Questions on Kuwait’s anti-corruption MOU with Egypt, its legality, usefulness, decision process, and possible governance concerns.
To whom it may concern: the signing of a memorandum of understanding between the Kuwait Anti-Corruption Authority and the Administrative Control Authority in Egypt.
The Authority’s work is originally aimed at achieving a number of objectives, including strengthening cooperation with regional and international organizations in combating corruption. Accordingly, signing an international memorandum of understanding represents an objective the Authority may seek. Yet this objective will not achieve its intended results unless it takes into account sound reasoning, built on thought and facts, as a tool for making the right decision.

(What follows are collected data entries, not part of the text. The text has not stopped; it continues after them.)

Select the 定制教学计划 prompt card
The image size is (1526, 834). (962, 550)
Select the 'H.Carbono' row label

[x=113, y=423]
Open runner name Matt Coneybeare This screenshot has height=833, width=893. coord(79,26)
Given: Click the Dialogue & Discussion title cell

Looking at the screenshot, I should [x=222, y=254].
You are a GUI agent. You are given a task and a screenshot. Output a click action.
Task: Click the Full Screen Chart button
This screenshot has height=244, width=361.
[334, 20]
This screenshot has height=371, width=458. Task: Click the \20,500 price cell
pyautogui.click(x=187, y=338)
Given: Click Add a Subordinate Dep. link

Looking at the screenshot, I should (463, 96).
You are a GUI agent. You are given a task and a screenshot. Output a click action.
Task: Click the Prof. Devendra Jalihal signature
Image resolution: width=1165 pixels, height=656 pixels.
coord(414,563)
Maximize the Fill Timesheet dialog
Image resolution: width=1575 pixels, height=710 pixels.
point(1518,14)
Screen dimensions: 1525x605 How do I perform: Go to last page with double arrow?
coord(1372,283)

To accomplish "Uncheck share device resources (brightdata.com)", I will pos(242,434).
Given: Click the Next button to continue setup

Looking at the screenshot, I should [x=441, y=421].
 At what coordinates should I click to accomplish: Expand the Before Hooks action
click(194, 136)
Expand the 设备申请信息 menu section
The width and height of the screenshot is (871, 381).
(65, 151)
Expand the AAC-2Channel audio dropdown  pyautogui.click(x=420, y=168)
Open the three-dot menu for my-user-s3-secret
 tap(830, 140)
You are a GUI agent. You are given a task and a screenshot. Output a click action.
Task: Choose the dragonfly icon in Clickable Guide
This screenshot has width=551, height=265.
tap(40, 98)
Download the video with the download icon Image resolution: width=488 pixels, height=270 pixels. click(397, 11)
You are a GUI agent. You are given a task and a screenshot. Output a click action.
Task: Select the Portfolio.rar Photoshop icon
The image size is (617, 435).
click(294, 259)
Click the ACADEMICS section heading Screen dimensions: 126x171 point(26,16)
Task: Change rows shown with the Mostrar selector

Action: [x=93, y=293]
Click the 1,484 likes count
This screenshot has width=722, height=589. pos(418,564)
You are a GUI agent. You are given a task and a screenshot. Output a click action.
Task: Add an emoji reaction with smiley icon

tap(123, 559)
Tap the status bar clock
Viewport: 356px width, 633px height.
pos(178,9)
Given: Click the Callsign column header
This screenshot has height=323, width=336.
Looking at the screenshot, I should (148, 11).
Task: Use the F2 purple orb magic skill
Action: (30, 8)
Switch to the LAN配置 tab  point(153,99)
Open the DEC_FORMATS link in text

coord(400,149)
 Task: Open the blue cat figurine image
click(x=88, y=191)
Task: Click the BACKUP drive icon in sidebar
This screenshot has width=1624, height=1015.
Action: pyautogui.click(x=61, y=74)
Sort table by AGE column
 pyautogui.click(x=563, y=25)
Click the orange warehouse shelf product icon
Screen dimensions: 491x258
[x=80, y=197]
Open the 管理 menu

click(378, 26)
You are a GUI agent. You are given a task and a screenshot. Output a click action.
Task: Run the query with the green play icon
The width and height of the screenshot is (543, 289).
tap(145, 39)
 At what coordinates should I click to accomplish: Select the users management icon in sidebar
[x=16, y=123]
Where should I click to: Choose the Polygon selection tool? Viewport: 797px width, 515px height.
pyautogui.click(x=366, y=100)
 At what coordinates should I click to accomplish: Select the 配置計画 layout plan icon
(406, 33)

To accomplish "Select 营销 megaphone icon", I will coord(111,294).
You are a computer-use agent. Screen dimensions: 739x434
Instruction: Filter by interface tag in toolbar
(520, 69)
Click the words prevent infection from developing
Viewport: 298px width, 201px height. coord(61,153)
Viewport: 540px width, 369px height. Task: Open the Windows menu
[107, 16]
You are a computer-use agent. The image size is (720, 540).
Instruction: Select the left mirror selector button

In this article, the questions seek a clear answer for a clear purpose. Does the level of efficiency being pursued aspire to a modest standard or an ambitious one? Why should cooperation not be with countries that rank higher in the relevant indicators? I ask: is there disagreement among the members of the Board of Trustees? Is it fair for such disagreement to play a role in restricting the president’s powers? Has that restriction reached a point that enabled a group of employees from the Egyptian community to complete the process of signing the memorandum? And does the agreement have any harm for national security?
The news is associated with images of non-Kuwaiti individuals. Do these individuals represent the Kuwaiti side in this cooperation? If yes, what qualifications enable them to represent the State of Kuwait? And assuming they deserved such representation, what is the nature of the relationship between those individuals and the Egyptian side? Did the Authority’s leaders show any reaction? Or are they still convinced of the agreement’s usefulness? If yes, is their conviction based on the opinion of a leader in the Authority who is of Egyptian nationality? What are his qualifications? What are his experiences and allowances?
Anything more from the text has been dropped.